O medo do outro, os campos de várzea e os clubes de subúrbio

A área mais degradada da cidade do Rio de Janeiro já foi a mais efervescente culturalmente. A Zona Norte da cidade tinha em sua geografia equipamentos culturais e de lazer que infelizmente se extinguiram ou perderam seu dinamismo.

Os campos de futebol de várzea que existiam aos montes em nossa cidade simplesmente desapareceram. Em sua maioria deram lugar a conjuntos habitacionais, construídos sem a menor infra-estrutura de lazer, conhecidos popularmente como pombal.

A cada pombal erguido perdíamos um campo de várzea, ou até mesmo mais de um. Espaços de compartilhamento, solidariedade e lazer, simplesmente desapareceram. Só na área onde eu morava em minha infância, no grande Méier, posso lembrar de pelo menos três: o campo do Paris, o Mocidade e o Conceição. Ficaram os pequenos e descartáveis campos de futebol sociaty, bem menores e, muito pior do que isso, pensados dentro de uma perspectiva de lucro fácil e rápido.

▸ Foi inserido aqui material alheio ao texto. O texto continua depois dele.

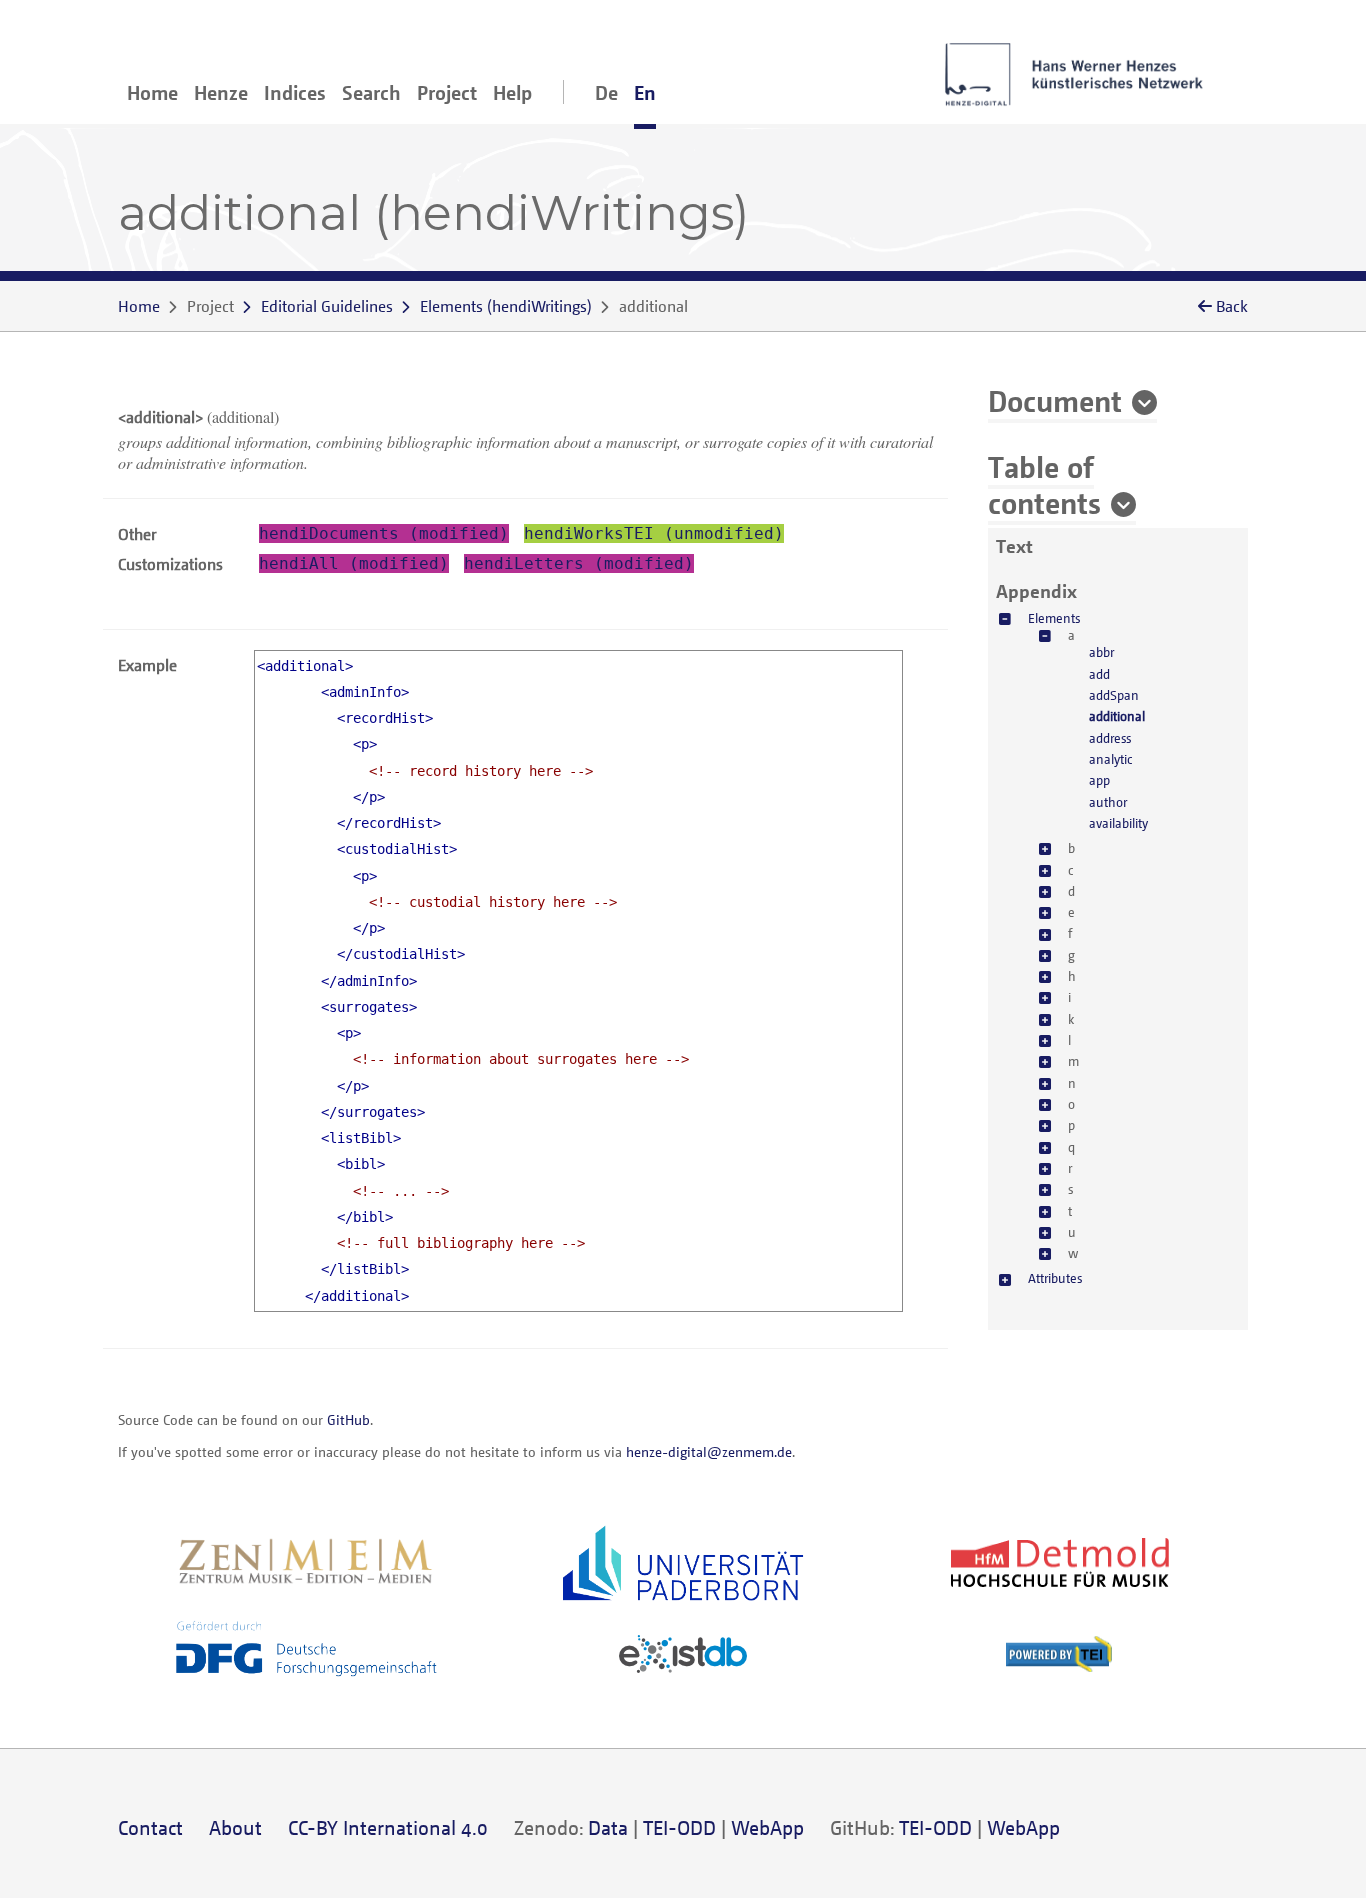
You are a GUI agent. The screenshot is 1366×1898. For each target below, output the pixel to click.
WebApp (767, 1827)
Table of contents (1044, 484)
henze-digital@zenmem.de (709, 1451)
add (1099, 673)
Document (1055, 400)
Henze (221, 92)
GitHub (348, 1419)
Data (608, 1827)
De (606, 92)
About (235, 1827)
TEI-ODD (679, 1827)
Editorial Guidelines (327, 306)
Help (512, 92)
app (1099, 780)
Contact (150, 1827)
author (1108, 801)
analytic (1110, 759)
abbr (1101, 652)
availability (1118, 822)
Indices (295, 92)
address (1110, 737)
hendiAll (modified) (354, 563)
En (645, 92)
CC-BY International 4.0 (388, 1827)
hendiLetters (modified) (579, 563)
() (506, 306)
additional (1117, 716)
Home (152, 92)
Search (371, 92)
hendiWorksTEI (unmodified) (654, 533)
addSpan (1114, 695)
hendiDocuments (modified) (384, 533)
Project (447, 92)
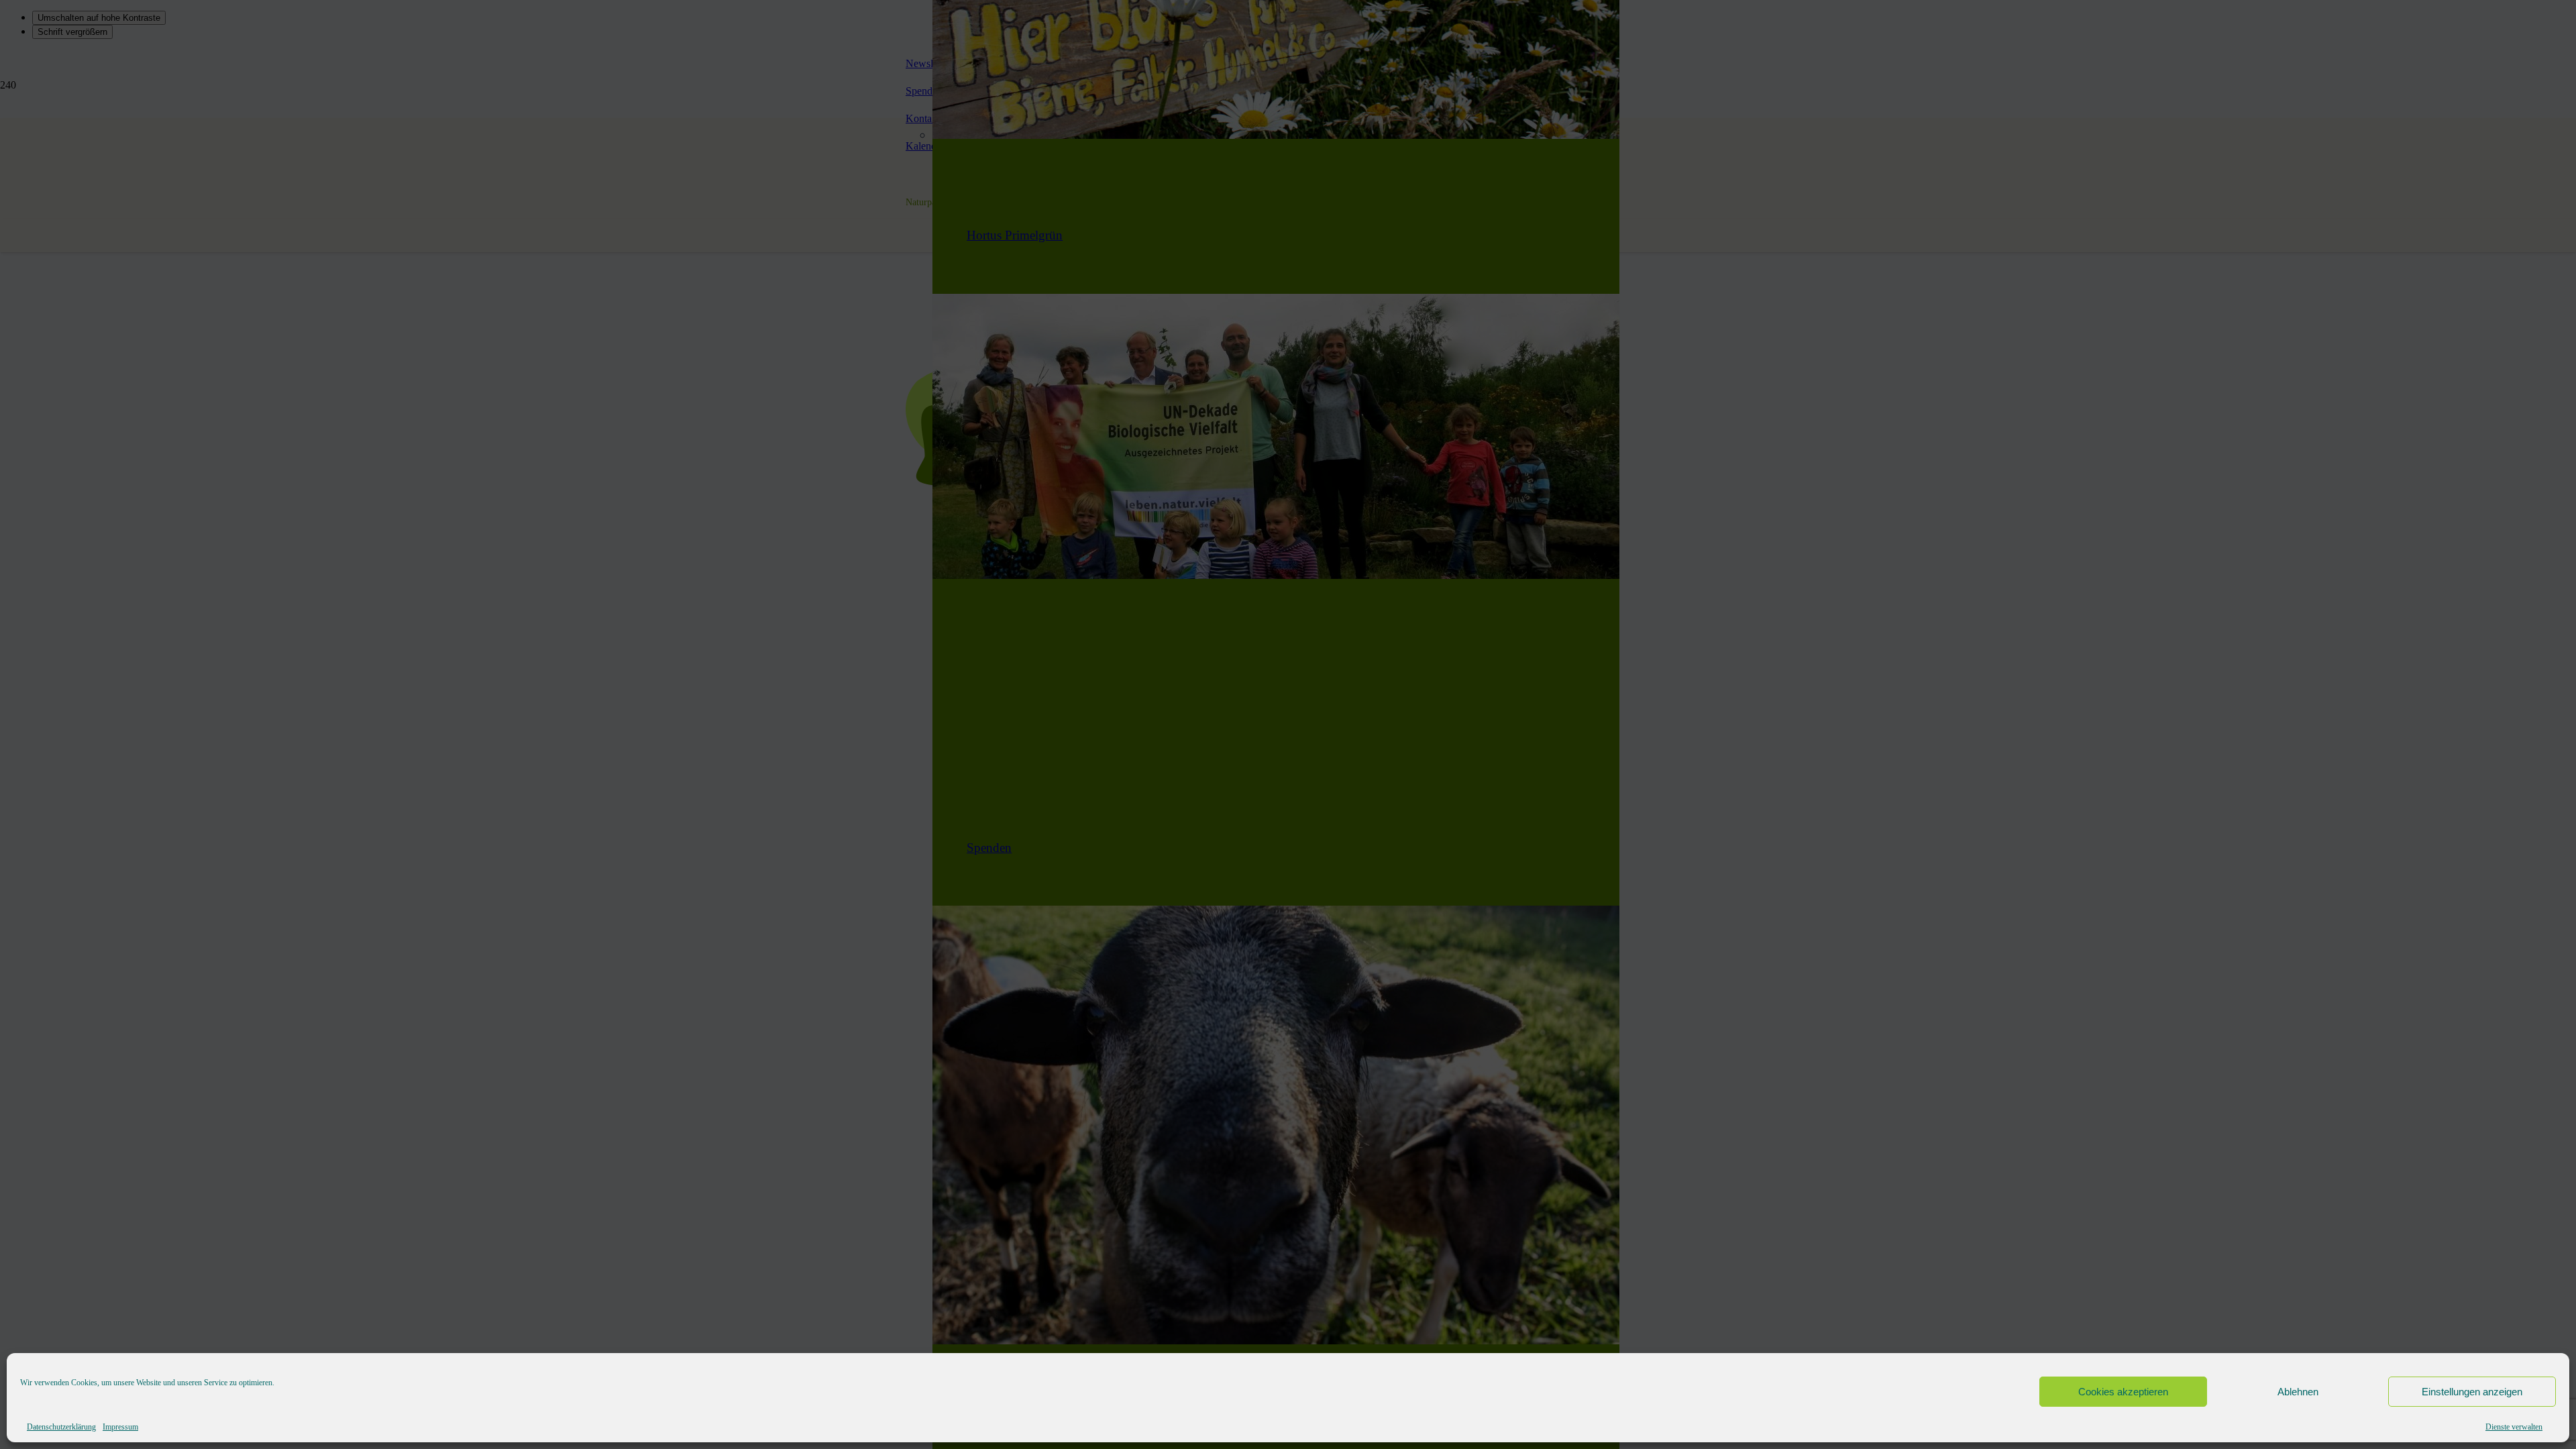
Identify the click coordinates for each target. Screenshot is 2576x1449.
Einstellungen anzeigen (2472, 1391)
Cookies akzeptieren (2123, 1391)
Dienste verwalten (2513, 1427)
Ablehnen (2297, 1391)
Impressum (120, 1427)
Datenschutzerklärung (61, 1427)
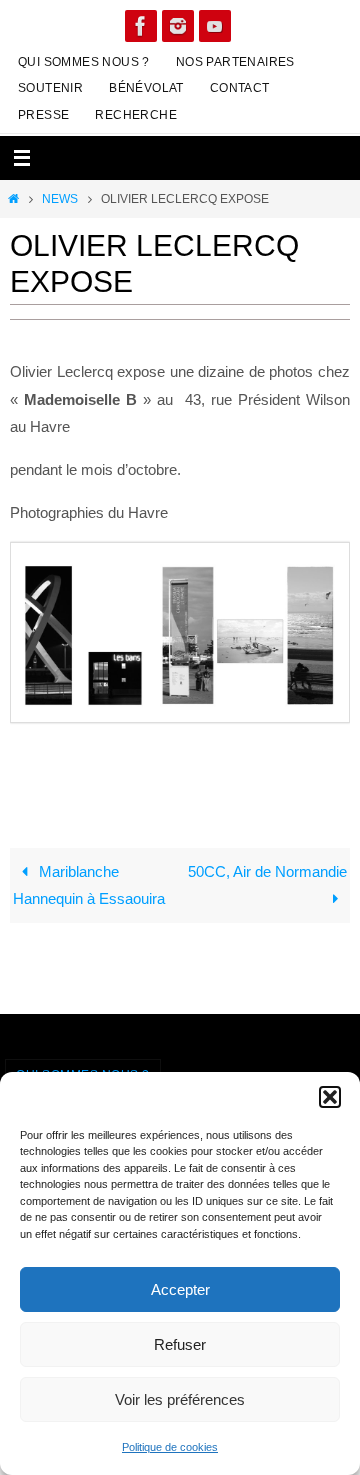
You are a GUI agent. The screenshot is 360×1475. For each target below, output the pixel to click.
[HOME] (13, 199)
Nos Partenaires (235, 62)
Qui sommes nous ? (84, 62)
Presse (43, 115)
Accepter (180, 1289)
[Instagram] (178, 26)
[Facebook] (141, 26)
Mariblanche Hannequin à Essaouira (89, 885)
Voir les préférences (180, 1399)
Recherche (136, 115)
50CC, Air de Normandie (267, 871)
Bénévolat (146, 88)
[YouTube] (215, 26)
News (60, 199)
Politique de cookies (170, 1447)
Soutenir (50, 88)
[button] (330, 1097)
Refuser (180, 1344)
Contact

Quantos passeios fizemos a bairros distantes do nosso para lá disputar uma partida, um torneio, ou mesmo só para assistir aos grandes craques da várzea? Quantos domingos, sábados e feriados passamos nestes espaços curtindo as virtudes e defeitos de grandes craques e pernas de pau de plantão? Ali éramos, Pelés, Garrinchas, Zicos e tantos outros mestres do futebol brasileiro. Ali vivíamos a ilusão e a alegria de um dible, um lençol, um passe ou a glória das glórias, um golaço.

Dizem que foi o saudoso João Saldanha quem disse: “O Rio pagará um alto preço pelo fim dos seus campos de várzea.”Pois é estamos pagando e bem caro. Sentimos na pele a falta que eles nos fazem, sem esses espaços de convivência amistosa e lúdica nossos fins de semana se tornaram mais toscos e sem sentido. Além disso o medo do outro, do próximo, daquele que podíamos conhecer e nos tornar amigos durante os jogos, ou no intervalo das peladas se tornou a tônica de nossas relações sociais.

Outro espaço de convivência fraterna e solidária que, se não desapareceu, entrou em processo de decadência na zona norte foram os clubes de subúrbio. Ali nos fins de semana encontrávamos os amigos e nos divertíamos. Travamos o nosso primeiro contato com nossas namoradas, noivas e até esposas nestes locais.

Estes espaços começaram a sua trajetória descendente com a fuga da classe média suburbana, que os criou, em direção a Região dos Lagos e depois para a Zona Oeste da cidade, muito preconceituosa, temerosa pela presença cada vez mais freqüente de “grupos indesejados”, vindos das favelas, jovens pobres, negros e descendentes de nordestinos, ela simplesmente abandonou esses espaços, sendo que o golpe de misericórdia foi dado pela Prefeitura da cidade, quando proibiu a realização dos bailes funk em seu interior.

A partir deste momento, as noites dos fins de semana cariocas perderam muito de sua magia e fulgor. Uma das maiores tristezas que tenho é passar nos fins de semana nas ruas da Zona Norte do Rio e vê-las vazias e sem esperança. Sem aquela alegria dos jovens animados pela possibilidade do novo, do inesperado que a vida pode lhes proporcionar.

Em suma, talvez tenhamos aqui algumas pistas que expliquem porque Calcutá na Índia mesmo sendo muito mais pobre do que a nossa cidade, tem níveis de violência e um número de mortes por armas de fogo muito menores que os nossos. Certamente, o medo do outro lá é centenas de vezes menor do que temos aqui.